■ To do
Copy the listing below in full, exactly as given.

--- Records supplied Enclosed Below ---

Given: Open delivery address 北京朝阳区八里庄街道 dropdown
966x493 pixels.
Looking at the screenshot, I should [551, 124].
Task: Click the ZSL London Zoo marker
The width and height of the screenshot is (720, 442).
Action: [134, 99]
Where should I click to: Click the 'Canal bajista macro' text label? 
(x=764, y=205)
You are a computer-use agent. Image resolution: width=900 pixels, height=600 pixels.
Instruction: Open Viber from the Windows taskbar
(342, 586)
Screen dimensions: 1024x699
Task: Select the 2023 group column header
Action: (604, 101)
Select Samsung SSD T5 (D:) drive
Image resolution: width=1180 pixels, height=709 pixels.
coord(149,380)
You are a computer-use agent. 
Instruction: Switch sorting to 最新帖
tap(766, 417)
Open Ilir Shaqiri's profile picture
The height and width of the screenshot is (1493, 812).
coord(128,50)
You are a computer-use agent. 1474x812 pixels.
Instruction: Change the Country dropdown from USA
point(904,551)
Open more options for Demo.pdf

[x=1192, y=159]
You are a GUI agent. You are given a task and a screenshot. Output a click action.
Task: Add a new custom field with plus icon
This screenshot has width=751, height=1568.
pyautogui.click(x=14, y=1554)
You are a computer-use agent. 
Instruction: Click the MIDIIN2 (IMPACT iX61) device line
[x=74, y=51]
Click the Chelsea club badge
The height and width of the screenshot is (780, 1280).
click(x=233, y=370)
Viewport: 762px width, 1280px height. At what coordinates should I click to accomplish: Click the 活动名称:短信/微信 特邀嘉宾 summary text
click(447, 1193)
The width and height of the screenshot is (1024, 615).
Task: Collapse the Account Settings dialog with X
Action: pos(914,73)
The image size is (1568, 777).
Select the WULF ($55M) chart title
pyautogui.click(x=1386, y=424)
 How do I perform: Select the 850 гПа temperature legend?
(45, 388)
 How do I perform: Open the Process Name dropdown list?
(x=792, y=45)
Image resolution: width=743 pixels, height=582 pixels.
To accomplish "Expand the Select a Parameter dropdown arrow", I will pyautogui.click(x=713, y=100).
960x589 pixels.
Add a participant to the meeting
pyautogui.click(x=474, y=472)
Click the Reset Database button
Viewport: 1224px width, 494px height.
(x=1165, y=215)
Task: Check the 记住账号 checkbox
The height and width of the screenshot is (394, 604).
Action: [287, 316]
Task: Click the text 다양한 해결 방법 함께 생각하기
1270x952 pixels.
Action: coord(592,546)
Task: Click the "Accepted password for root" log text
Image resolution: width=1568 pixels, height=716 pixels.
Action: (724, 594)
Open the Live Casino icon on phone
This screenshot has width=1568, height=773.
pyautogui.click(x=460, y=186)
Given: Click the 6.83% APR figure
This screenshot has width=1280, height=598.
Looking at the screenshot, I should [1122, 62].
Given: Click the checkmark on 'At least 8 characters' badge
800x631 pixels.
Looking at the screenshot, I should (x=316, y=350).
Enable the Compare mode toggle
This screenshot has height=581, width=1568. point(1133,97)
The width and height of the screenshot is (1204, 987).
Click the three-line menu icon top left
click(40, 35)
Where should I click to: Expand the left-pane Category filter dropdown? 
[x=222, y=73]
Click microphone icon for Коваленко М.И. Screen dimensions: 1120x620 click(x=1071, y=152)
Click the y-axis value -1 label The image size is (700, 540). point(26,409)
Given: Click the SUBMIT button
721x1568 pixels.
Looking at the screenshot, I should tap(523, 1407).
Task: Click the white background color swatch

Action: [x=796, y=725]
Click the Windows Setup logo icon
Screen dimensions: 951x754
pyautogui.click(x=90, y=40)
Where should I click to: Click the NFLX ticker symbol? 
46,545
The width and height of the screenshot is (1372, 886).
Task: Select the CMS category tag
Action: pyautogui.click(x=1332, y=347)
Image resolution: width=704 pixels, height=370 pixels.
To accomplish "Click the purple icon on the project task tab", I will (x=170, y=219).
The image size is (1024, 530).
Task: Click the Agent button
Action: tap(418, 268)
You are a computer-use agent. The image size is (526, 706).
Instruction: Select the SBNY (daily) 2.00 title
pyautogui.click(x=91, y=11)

--- End of Enclosed Records supplied ---

■ Output for this exercise
Given: Open delivery address 北京朝阳区八里庄街道 dropdown
966x493 pixels.
Looking at the screenshot, I should [551, 124].
Task: Click the ZSL London Zoo marker
The width and height of the screenshot is (720, 442).
Action: [134, 99]
Where should I click to: Click the 'Canal bajista macro' text label? 
(x=764, y=205)
You are a computer-use agent. Image resolution: width=900 pixels, height=600 pixels.
Instruction: Open Viber from the Windows taskbar
(342, 586)
Screen dimensions: 1024x699
Task: Select the 2023 group column header
Action: (604, 101)
Select Samsung SSD T5 (D:) drive
Image resolution: width=1180 pixels, height=709 pixels.
coord(149,380)
You are a computer-use agent. 
Instruction: Switch sorting to 最新帖
tap(766, 417)
Open Ilir Shaqiri's profile picture
The height and width of the screenshot is (1493, 812).
coord(128,50)
You are a computer-use agent. 1474x812 pixels.
Instruction: Change the Country dropdown from USA
point(904,551)
Open more options for Demo.pdf

[x=1192, y=159]
You are a GUI agent. You are given a task and a screenshot. Output a click action.
Task: Add a new custom field with plus icon
This screenshot has width=751, height=1568.
pyautogui.click(x=14, y=1554)
You are a computer-use agent. 
Instruction: Click the MIDIIN2 (IMPACT iX61) device line
[x=74, y=51]
Click the Chelsea club badge
The height and width of the screenshot is (780, 1280).
click(x=233, y=370)
Viewport: 762px width, 1280px height. At what coordinates should I click to accomplish: Click the 活动名称:短信/微信 特邀嘉宾 summary text
click(447, 1193)
The width and height of the screenshot is (1024, 615).
Task: Collapse the Account Settings dialog with X
Action: pos(914,73)
The image size is (1568, 777).
Select the WULF ($55M) chart title
pyautogui.click(x=1386, y=424)
 How do I perform: Select the 850 гПа temperature legend?
(45, 388)
 How do I perform: Open the Process Name dropdown list?
(x=792, y=45)
Image resolution: width=743 pixels, height=582 pixels.
To accomplish "Expand the Select a Parameter dropdown arrow", I will pyautogui.click(x=713, y=100).
960x589 pixels.
Add a participant to the meeting
pyautogui.click(x=474, y=472)
Click the Reset Database button
Viewport: 1224px width, 494px height.
(x=1165, y=215)
Task: Check the 记住账号 checkbox
The height and width of the screenshot is (394, 604).
Action: [287, 316]
Task: Click the text 다양한 해결 방법 함께 생각하기
1270x952 pixels.
Action: coord(592,546)
Task: Click the "Accepted password for root" log text
Image resolution: width=1568 pixels, height=716 pixels.
Action: (724, 594)
Open the Live Casino icon on phone
This screenshot has width=1568, height=773.
pyautogui.click(x=460, y=186)
Given: Click the 6.83% APR figure
This screenshot has width=1280, height=598.
Looking at the screenshot, I should [1122, 62].
Given: Click the checkmark on 'At least 8 characters' badge
800x631 pixels.
Looking at the screenshot, I should (x=316, y=350).
Enable the Compare mode toggle
This screenshot has height=581, width=1568. point(1133,97)
The width and height of the screenshot is (1204, 987).
Click the three-line menu icon top left
click(40, 35)
Where should I click to: Expand the left-pane Category filter dropdown? 
[x=222, y=73]
Click microphone icon for Коваленко М.И. Screen dimensions: 1120x620 click(x=1071, y=152)
Click the y-axis value -1 label The image size is (700, 540). point(26,409)
Given: Click the SUBMIT button
721x1568 pixels.
Looking at the screenshot, I should tap(523, 1407).
Task: Click the white background color swatch

Action: [x=796, y=725]
Click the Windows Setup logo icon
Screen dimensions: 951x754
pyautogui.click(x=90, y=40)
Where should I click to: Click the NFLX ticker symbol? 
46,545
The width and height of the screenshot is (1372, 886).
Task: Select the CMS category tag
Action: pyautogui.click(x=1332, y=347)
Image resolution: width=704 pixels, height=370 pixels.
To accomplish "Click the purple icon on the project task tab", I will (x=170, y=219).
The image size is (1024, 530).
Task: Click the Agent button
Action: tap(418, 268)
You are a computer-use agent. The image size is (526, 706).
Instruction: Select the SBNY (daily) 2.00 title
pyautogui.click(x=91, y=11)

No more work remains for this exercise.